Abuse at the hands of ‘phoney prophet’: Inside cult linked to Constance Marten

A missing aristocrat who is on the run with her rapist partner and newborn baby may have been brainwashed at a Nigerian church where “disciples” were allegedly abused by the group’s self-proclaimed prophet.
Constance Marten, who has been missing with Mark Gordon since early January, is said to been left confused and traumatised after spending six months at the Synagogue, Church of All Nations (SCOAN) in Lagos where she would have been forced to undergo “intense” running of the church while living in dorms alongside some 100 other disciples, many also British nationals.
On one occasion, the 35-year-old was apparently forced to eat the leftovers of the church’s “prophet” and controversial leader, TB Joshua. Another time, she was placed in social exile – the customary punishment for disciples who were not “focused enough” on the church leader or spoke about their former lives.
After leaving the church, Ms Marten spoke about experiencing paranormal activity after meditation which became so out of control that she once collapsed on the floor laughing while queueing in Starbucks.
The 35-year-old runaway, whose family used to own the £100m Crichel House estate in Dorset and whose grandmother was a god-daughter of the late Queen Mother, has been estranged from her family since she met Mark Gordon, who was jailed in the late 1980s in Florida, US, after raping and assaulting a woman when he was 14.
Her father Napier, a Page to the late Queen, has called for police investigating the couple’s disappearance to probe his daughter’s links to the church in light of The Independent’s investigations.
Ex-disciple and former British soldier Joe Hurst joined the group in 2006 in Nigeria. Although he left before Ms Marten joined later that year, he told The Independent that she got in touch with him some six years later because she wanted to do a documentary about the church.
Mr Hurst, who now lives in India, said Ms Marten told him that white disciples would often be targeted and humiliated by TB Joshua.
“She said she played along but it was really weird. She said it was humiliating. Her take was that it was the white British people who were typically humiliated in this way,” Mr Hurst toldThe Independent.
Referring to the incident with the leftovers, he added: “It was taken as a big honour to eat his food.”

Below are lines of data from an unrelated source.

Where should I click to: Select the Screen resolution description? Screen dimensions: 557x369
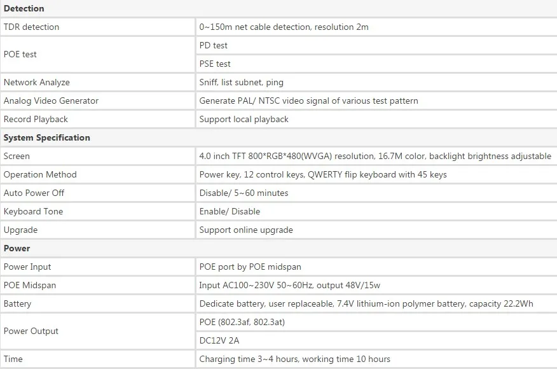point(375,156)
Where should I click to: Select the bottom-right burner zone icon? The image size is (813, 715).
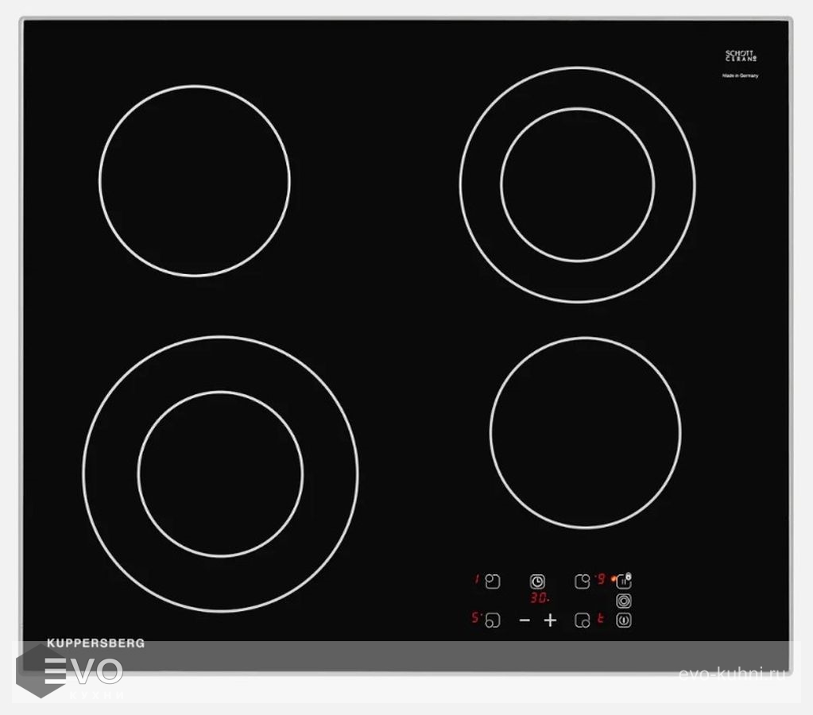(x=583, y=620)
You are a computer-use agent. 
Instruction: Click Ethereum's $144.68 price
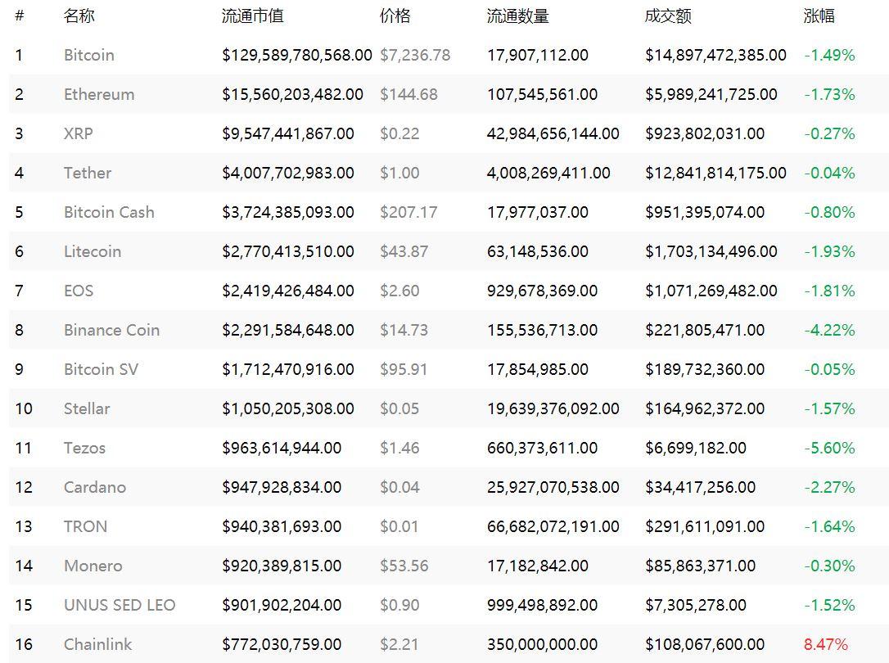pos(408,94)
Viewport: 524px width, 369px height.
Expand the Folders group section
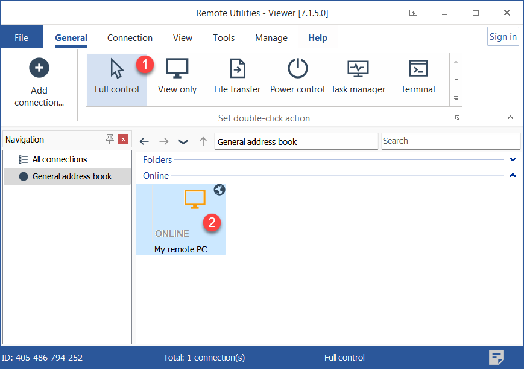pos(513,160)
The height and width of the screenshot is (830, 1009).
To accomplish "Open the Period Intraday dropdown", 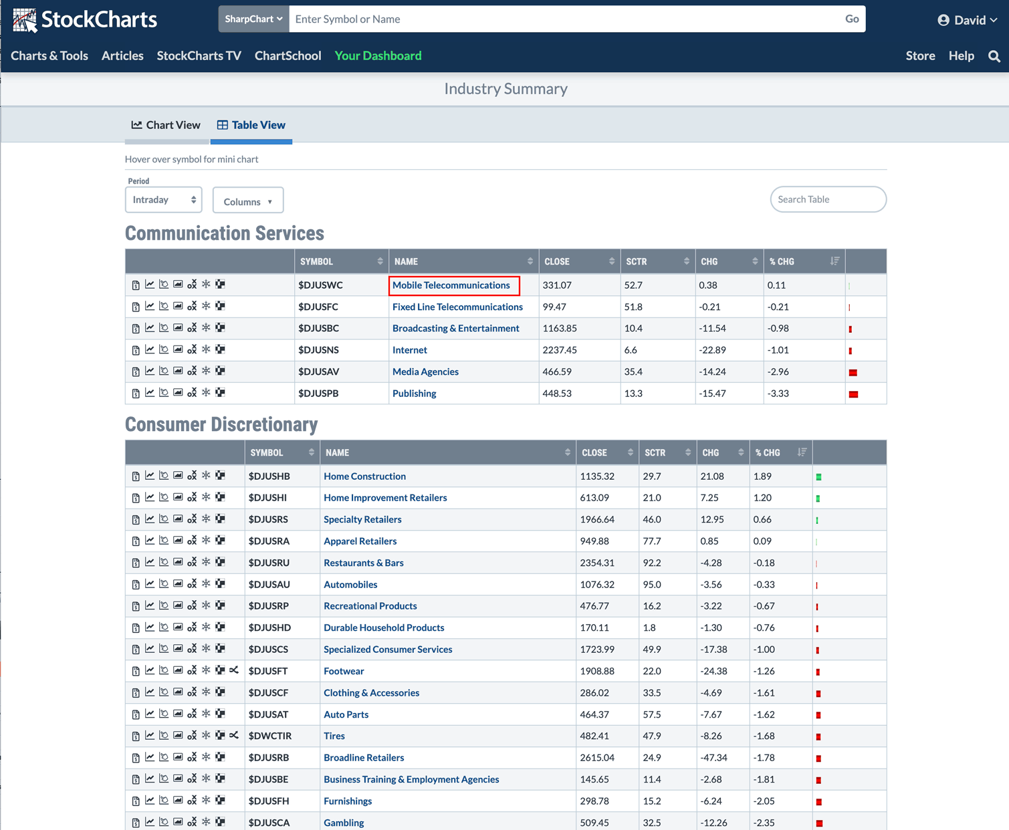I will (164, 200).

Mr Hurst said he advised Ms Marten, who he knows by her nickname Toots, against running the documentary on the cult, where disciples sleep in gender-separated dorms of around 50 lined bunkbeds, with lights left on at all hours of the day.
In their conversations about the cult, Mr Hurst said Ms Marten’s experience had left her doubtful about the Christian faith and she would ask “how could God allow this to happen to us?”
He added that, after dissuading her against doing the investigation because of the risk of getting caught, they would speak about their wider thoughts on spirituality and faith.
“She would talk about paranormal activity in her life,” Mr Hurst said. “She said she would meditate and she would get a buzz and an aura would come over her. But after her a while she said it got out of control and would become quite scary.
“She said it culminated when she was in the queue in Starbucks and she collapsed and was just laughing on the floor. She knew it was a problem and she was really scared, so she told some church people to pray for her and it stopped after that.”
TB Joshua was considered a ‘prophet’ or ‘man of God’
Mr Hurst said he lost contact with Ms Marten and was surprised when he heard she had gone missing.
According to her LinkedIn profile, Ms Marten did pitch a documentary while working with Al Jazeera about the church.
Her profile reads: “Pitched an idea for a documentary about a religious cult in Nigeria. Wrote, researched and investigated the corruption charges and illegal activities of the group. Tracked down former members of the sect, in the UK, Nigeria, Ghana and S. Africa, in order to gather solid first-hand information.”
Matt McNaught, author of the book Immanuel, which details the secrets of the African megachurch and others like it, said Ms Marten contacted him in 2011 seeking help in response to one of his blogs about the manipulation of the cult.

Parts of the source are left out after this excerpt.